Le gouvernement australien a officialisé leur situation en annonçant, le 10 mars, la délivrance d'un visa humanitaire à ces sportives qui expriment désormais le désir de ne pas retourner en Iran. Le Premier ministre, Anthony Albanese, a souligné lors d'une conférence de presse : "Nous nous préparions à cette éventualité depuis quelque temps".
Les avis sont partagés sur la portée de cet acte courageux. Des analystes, comme le professeur en sciences politiques Julia Medvedeva, estiment que cette décision des joueuses va au-delà du simple sport : "C'est un message fort contre l'oppression.
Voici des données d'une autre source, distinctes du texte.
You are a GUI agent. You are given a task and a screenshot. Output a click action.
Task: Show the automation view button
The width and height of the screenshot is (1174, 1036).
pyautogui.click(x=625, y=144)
Elles montrent que leur voix a de la valeur, et il est impératif de la faire entendre".
Dans un clip viral, Antony Albanese a réitéré son soutien : "Elles sont en sécurité ici et doivent se sentir chez elles"
, une déclaration qui a résonné avec de nombreuses personnes en Australie et ailleurs, soulignant l'importance de la sécurité et de la liberté d'expression pour tous.
Alors que la situation politique en Iran demeure tendue, ce soutien international pourrait encourager d'autres à se lever contre des régimes autoritaires. Comme le rapporte France Info, cet épisode met en lumière le besoin pressant de solidarité envers ceux qui osent défier le statu quo.